Exercise objective: Scan the entries and copy each line where the word "click" is present.

Stored data entries:
+++++

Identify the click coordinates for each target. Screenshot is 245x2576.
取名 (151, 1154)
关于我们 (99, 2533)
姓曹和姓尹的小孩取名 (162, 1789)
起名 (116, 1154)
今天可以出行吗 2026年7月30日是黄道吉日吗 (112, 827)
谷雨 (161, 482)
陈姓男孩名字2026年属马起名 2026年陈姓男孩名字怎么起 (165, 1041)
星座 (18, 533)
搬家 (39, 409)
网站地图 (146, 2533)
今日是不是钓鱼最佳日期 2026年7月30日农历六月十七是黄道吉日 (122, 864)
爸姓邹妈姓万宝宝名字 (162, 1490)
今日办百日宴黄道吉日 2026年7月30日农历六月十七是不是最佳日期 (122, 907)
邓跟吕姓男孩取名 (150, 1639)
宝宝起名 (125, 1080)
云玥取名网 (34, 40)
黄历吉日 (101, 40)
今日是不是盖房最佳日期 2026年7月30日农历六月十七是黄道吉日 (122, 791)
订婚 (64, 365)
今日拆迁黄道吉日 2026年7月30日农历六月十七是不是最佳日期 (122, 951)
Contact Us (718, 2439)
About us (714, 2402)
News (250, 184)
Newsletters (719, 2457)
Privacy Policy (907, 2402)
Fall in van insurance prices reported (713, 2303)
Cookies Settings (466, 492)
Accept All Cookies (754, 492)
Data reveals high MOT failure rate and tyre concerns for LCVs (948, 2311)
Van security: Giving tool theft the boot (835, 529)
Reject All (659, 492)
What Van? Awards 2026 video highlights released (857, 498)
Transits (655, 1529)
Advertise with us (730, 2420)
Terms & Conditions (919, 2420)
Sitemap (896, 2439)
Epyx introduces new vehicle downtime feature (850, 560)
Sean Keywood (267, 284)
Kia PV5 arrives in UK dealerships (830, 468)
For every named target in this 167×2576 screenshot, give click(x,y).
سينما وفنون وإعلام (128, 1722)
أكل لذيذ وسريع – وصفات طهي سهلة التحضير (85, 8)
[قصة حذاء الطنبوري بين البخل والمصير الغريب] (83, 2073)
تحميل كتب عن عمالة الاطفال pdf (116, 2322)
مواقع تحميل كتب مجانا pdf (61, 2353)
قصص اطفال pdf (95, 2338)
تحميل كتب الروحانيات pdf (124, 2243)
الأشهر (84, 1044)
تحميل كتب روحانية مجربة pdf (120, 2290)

+++++

Answer to the problem:
Identify the click coordinates for each target. Screenshot is 245x2576.
For every named target in this 167×2576 screenshot, give click(x,y).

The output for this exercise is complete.